Is it worth thinking about incentivizing capital flows to flow to poor countries to invest in infrastructure. If the return differentials are two x, given that there's no current tradable instrument for roads in Kenya. And you've to think of all the work that would go into thinking how to create that.
Plus the required differences that rich country investors might require. Because of the political risk and other things that are talked about in the paper. Two x may not be big enough. And so if the differential is really two x in those in countries where that differential isn't very big.
It goes back to the funnel of points in those countries. It's not really worth having a conversation how to create trade or instruments. Think about how to fix your domestic economy. How to create the right institutions to actually generate a situation where those returns are actually big enough to be interesting, all right?
And so I think the framework in this paper is useful, predicated on the World Bank actually producing updated data. Also getting to gauge where in the world are the infrastructure returns that are not being manifested because of this frozen capital problem. And are they big enough to matter?
>> John Taylor: I'm just curious.
>> Peter Henry: Yes.
>> John Taylor: You seem to have a bimodal distribution of opportunities here. Either it's a huge return or it's a negative or zero return. How come we don't have a hump in the middle there on the borderline? I'm just curious as to why the data falls out the way it seems to.
>> Peter Henry: It's the right question, I don't know the answer to that question. I don't know the answer to that question.
>> John Taylor: I was expecting a plot where countries are on the,
>> Peter Henry: Yeah, that would be worth doing, and-
>> John Taylor: I don't think it is bimodal. What you said is it's seven x conditional, I mean, being greater than one.
And that's completely consistent with a normal distribution.
>> Elena: The is the conditional.
>> John Taylor: But the fact is it's not seven x everywhere, it's seven x conditional.
>> Speaker 8: Yes, that's right.
>> John Taylor: So that's perfectly just means we have a normal distribution out there.
>> Peter Henry: Yeah, I don't know whether it's normal or not.
>> John Taylor: I don't know if Paul's fact is.
>> Peter Henry: No, that's a fair point. I guess the general point is there's wide variation, right?
>> John Taylor: In this estimates.
>> Peter Henry: In these estimates, we have a section of the paper where we kind of talk about whether these numbers even plausible.

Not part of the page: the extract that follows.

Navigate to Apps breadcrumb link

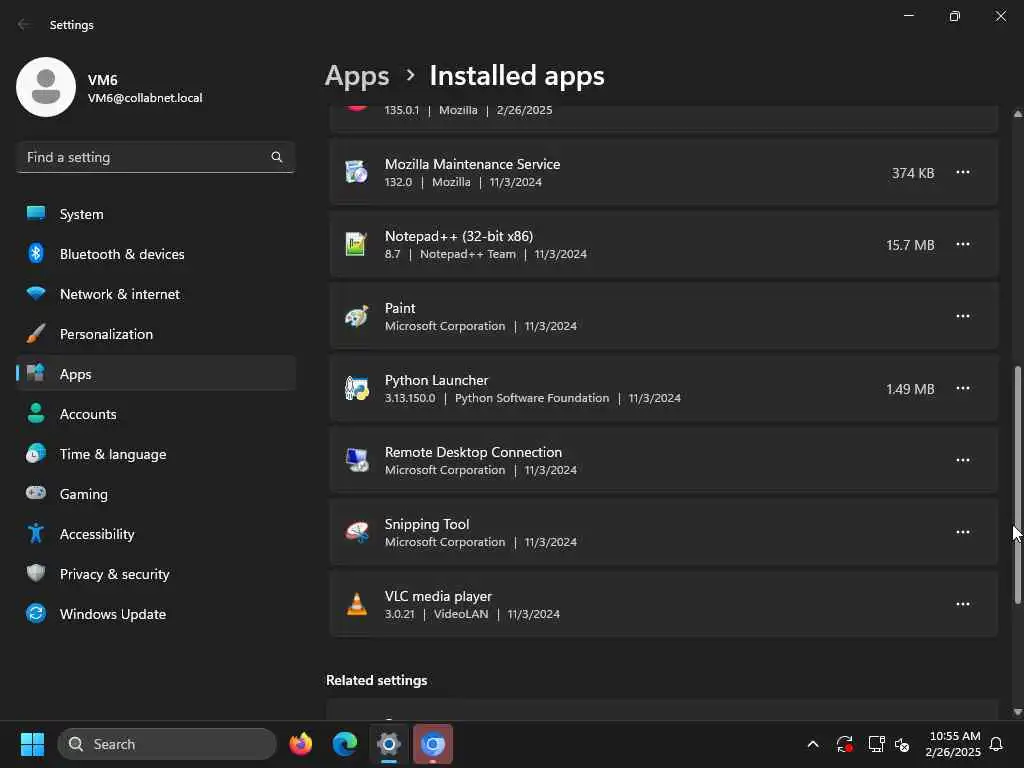(x=357, y=76)
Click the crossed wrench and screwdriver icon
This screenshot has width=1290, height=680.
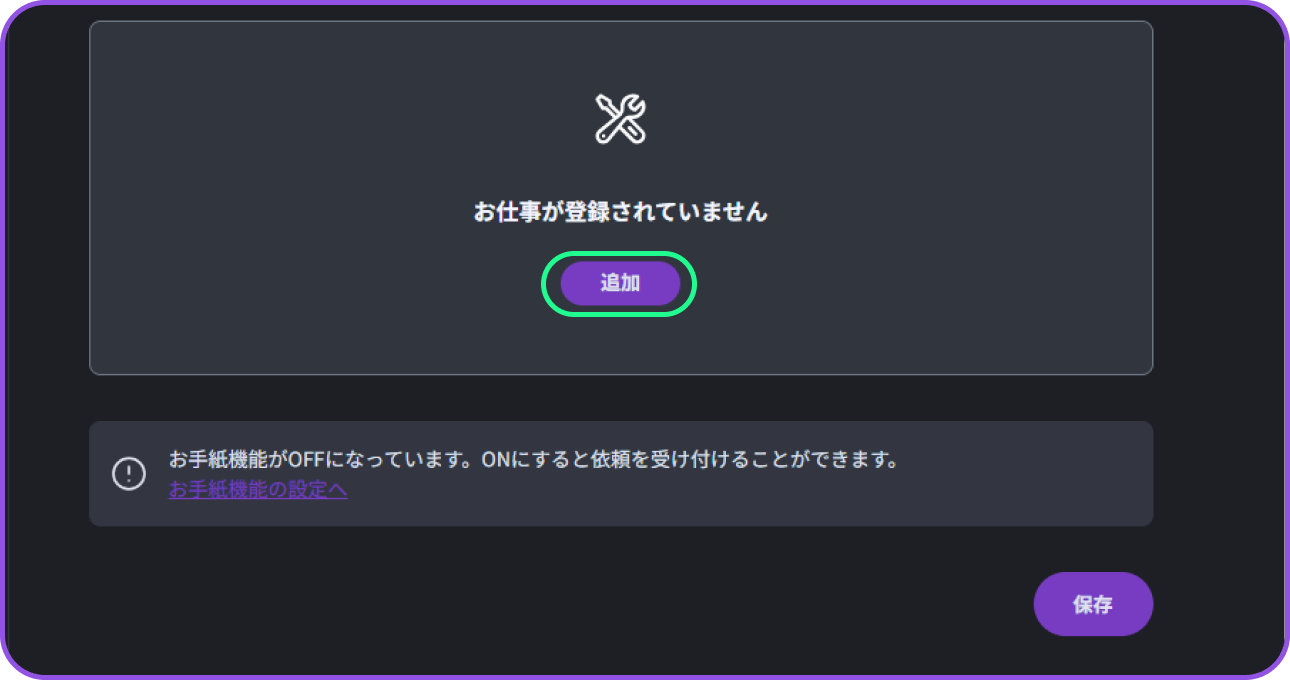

The Kenning methods estimates are plausible, but they're still very variable. I think they're very variable for a lot of the reasons that we've alluded to.
>> John Taylor: You could say it's 20x in the country that, where it's biggest.
>> Peter Henry: Yeah, Peter?
>> Peter: And perhaps this is an idea for a follow up paper.
It's really nice that this data is in 1985, in part because you could take this and say, could we use this to predict where China saw the most opportunities? And so where did China actually enter? And did China invest in infrastructure, in roads versus building out the grid?
And then, moreover, look at the terms of agreement between China and the African countries to say, how much surplus was generated and what did China hold as collateral? So, for example, in Kenya, China's holding the port of Mombasa in order to create the highway between Nairobi and Mombasa, right?
They also have roads in Jamaica, but in the Bahamas, for example, China does not build any of our infrastructure. And so this could actually be pretty useful for predicting where China emerged and filled this gap. And so maybe that's a subsequent paper.
>> John Taylor: Not just China, we have a prediction made in 1985.
So let's look at who built roads one way or another. How'd their GDP come back one way or another?
>> Peter Henry: So, to that point, we don't do China, we actually look at this just very qualitatively for India. So it's interesting, India does not fall into quadrant one in 1985.
And what do we know? We know in 1982, India experienced a growth acceleration largely because of the domestic reforms, okay? But ask the question. It's natural to ask the question, did they do a bunch of infrastructure? It turns out that actually India was not in quadrant one, and infrastructure with a five-year increments following 1985 actually declined it every five year period.
So in other words, India grew really much more rapidly post -1992 without infrastructure investment. And again, crudely speaking, the stool hurdle framework would have said not so surprising cuz they didn't fall in Quadra I and it wasn't clear, obviously, they needed a lot of infrastructure.
>> John Taylor: What did China look like in 1985?
Cuz China grew and boy, are they ever building infrastructure.
>> Peter Henry: Yeah, so China's not in quadrant I.
>> Steve: A lot of people still think they're.
>> Peter Henry: Yeah, exactly. But the more general point, I think this is the two biggest theories on this paper. A, the data, it's criminal the World Bank isn't producing this data and validating it.
>> John Taylor: How much effort would that take?
>> Peter Henry: Presumably they've got the information because these consultants did in 1985. I've sent emails to people just when David Malpass was here. They've got 25 economists and 50 RAS.
>> John Taylor: You would be ready to this tool analysis you apply right away, ready to go.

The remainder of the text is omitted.